TO DO: Print the lines that run from the line with "Click the red siren alert icon" to the line with "Open the task", keeping both end lines, exactly as they appear in the entries below, and nothing else.

STUDY MATERIAL:
Segment Open
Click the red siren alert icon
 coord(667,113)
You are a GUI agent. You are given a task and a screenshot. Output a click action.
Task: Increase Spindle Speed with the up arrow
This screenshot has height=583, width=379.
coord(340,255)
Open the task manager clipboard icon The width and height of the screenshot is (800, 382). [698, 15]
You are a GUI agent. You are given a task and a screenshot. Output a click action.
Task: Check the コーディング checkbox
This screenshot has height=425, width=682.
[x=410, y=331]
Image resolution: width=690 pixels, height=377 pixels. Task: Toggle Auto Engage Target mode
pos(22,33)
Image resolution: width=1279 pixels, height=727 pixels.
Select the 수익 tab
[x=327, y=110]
Segment Closed
Segment Open
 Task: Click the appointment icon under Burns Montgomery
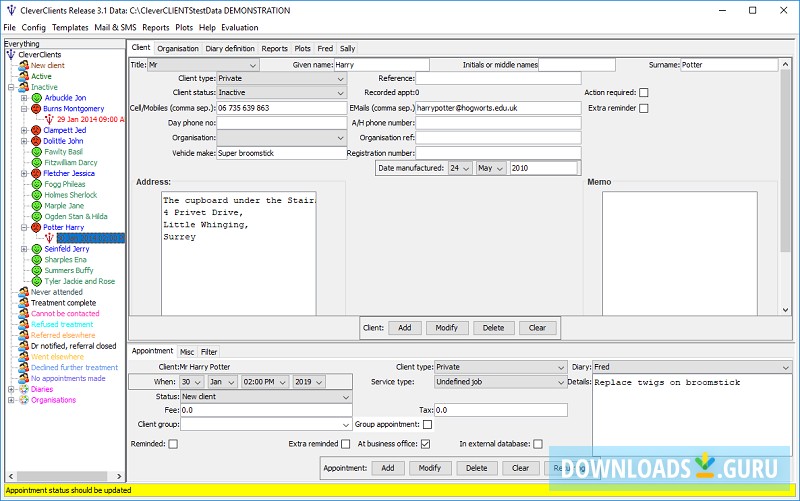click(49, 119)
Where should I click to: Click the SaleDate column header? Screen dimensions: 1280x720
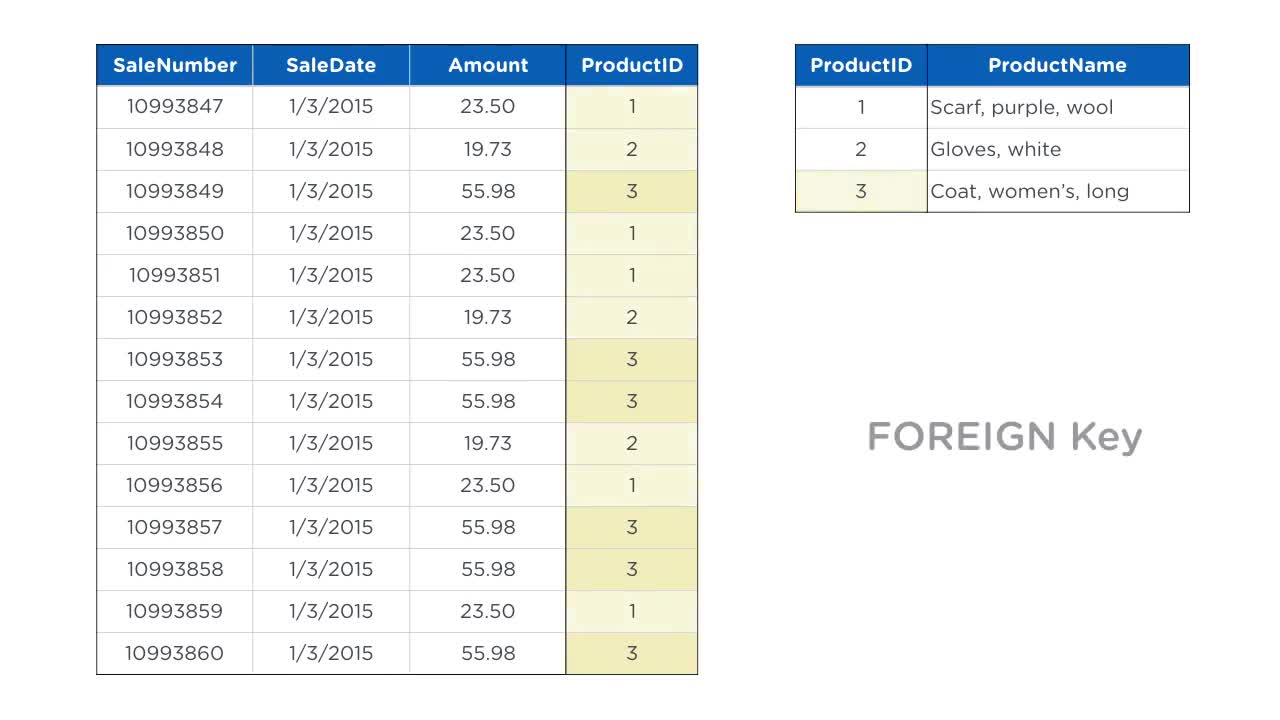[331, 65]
Segment Closed
EXERCISE RESPONSE:
Click the red siren alert icon
 coord(667,113)
You are a GUI agent. You are given a task and a screenshot. Output a click action.
Task: Increase Spindle Speed with the up arrow
This screenshot has height=583, width=379.
coord(340,255)
Open the task manager clipboard icon The width and height of the screenshot is (800, 382). [698, 15]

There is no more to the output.